> **ASSIGNMENT**
Give the number of lines in the entries that contain "will". State only the count.

(Dataset entries)
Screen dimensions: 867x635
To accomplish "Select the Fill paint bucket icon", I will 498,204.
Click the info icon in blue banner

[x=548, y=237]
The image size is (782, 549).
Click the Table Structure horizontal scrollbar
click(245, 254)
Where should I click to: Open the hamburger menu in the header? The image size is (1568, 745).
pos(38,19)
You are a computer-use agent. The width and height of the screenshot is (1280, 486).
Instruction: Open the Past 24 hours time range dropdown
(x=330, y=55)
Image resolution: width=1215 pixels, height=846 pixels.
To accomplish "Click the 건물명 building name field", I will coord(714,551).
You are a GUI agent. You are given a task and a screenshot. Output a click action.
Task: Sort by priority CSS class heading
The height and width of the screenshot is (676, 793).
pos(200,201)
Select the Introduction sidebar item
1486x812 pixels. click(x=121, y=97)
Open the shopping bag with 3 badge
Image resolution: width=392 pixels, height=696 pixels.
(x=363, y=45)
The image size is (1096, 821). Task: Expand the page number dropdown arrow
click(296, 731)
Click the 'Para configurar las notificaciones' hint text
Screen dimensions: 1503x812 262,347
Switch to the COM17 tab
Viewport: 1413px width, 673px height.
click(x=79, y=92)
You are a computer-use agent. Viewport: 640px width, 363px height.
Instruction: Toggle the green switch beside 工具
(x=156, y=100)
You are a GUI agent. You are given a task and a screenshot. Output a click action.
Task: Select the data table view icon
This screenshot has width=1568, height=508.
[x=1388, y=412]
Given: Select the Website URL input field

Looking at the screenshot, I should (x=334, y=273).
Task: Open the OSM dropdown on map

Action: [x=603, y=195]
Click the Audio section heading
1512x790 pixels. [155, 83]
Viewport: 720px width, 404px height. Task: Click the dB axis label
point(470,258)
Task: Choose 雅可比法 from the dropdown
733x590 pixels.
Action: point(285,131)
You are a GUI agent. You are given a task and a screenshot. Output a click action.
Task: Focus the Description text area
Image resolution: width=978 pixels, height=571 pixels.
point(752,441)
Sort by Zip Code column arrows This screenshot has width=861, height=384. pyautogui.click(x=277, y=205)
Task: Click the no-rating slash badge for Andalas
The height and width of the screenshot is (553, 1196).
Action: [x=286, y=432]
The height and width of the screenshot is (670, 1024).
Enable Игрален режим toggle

> **SOLUTION FOR THIS EXERCISE**
2